Posts Tagged ‘haskell cs programming dfs’

Foray Into Haskell

Wednesday, June 24th, 2009

A couple of months ago, I suddenly had this desire to learn Haskell. I was working on my compilers project (obviously) and randomly thought it would be cool to know and use a purely functional language for whatever reason. Plus, I’ve been reading about Haskell a bit on blogs and stuff and one of my friends uses it pretty regularly so I figured I’d give it a shot.

Why learn Haskell? I’m not sure if I’d ever really need to use it, but of course I may have a job where I program in a purely functional language and then it would certainly help. But more importantly, I wanted to challenging myself to thinking in a new way, and of course it’s good to have another tool in our tool belt. For more general reasons to learn Haskell, check this out.

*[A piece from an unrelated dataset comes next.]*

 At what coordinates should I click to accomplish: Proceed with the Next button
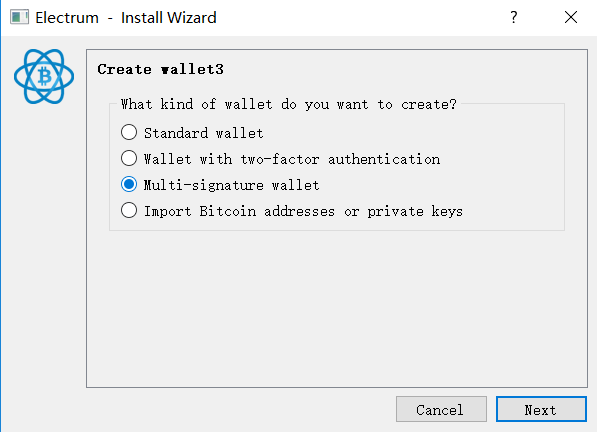click(x=541, y=409)
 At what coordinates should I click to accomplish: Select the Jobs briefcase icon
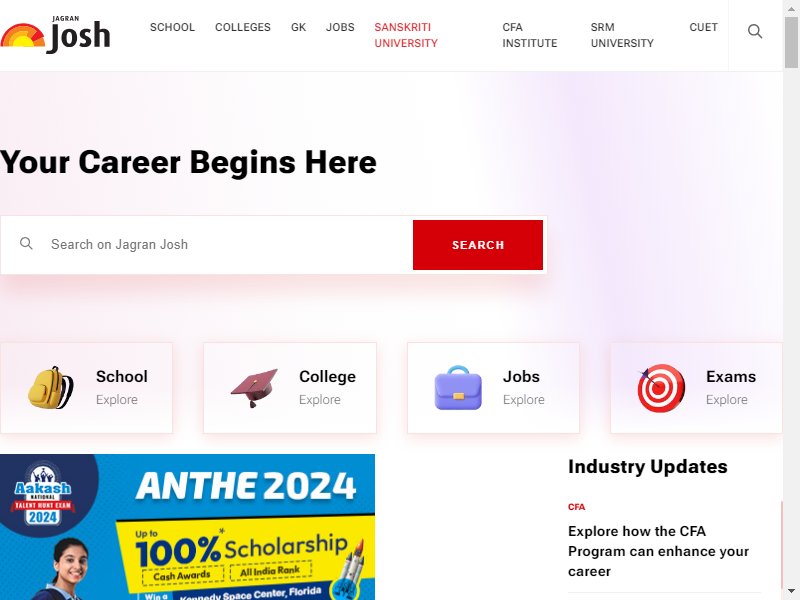[458, 388]
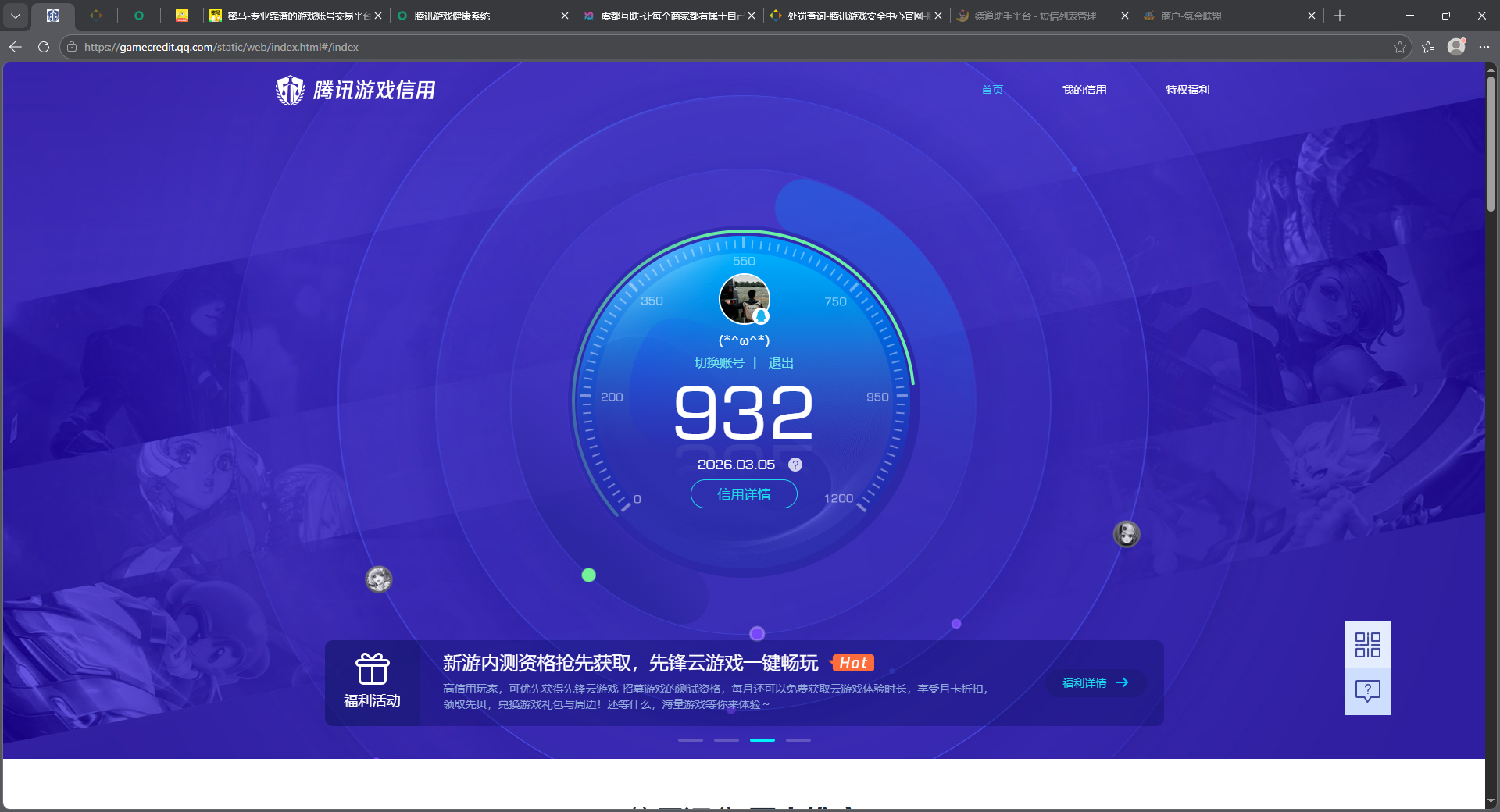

Anyway, about 2 months ago, I went to the Haskell website, downloaded GHC and started reading this as a tutorial. I knew some of the basic stuff, like that Haskell is purely functional and whatnot but that’s a good document to read to learn about some of the design decisions and of course it serves as a tutorial. I didn’t get very far in the tutorial due to school and other responsibilities

That was 2 months ago. Last night, I decided to re-start my foray into Haskell and went through several chapters of the tutorial. I’m not done with it, but I hate learning by reading and decided that I’d learn by doing. So I set out to implement some “simple” algorithms in Haskell and see how/why they are different from the traditional implementations. Now of course my code isn’t the best written Haskell (because I’ve been writing for less than a day), and I’m pretty sure there are better ways to implement these algorithms, but it was definitely a good learning experience.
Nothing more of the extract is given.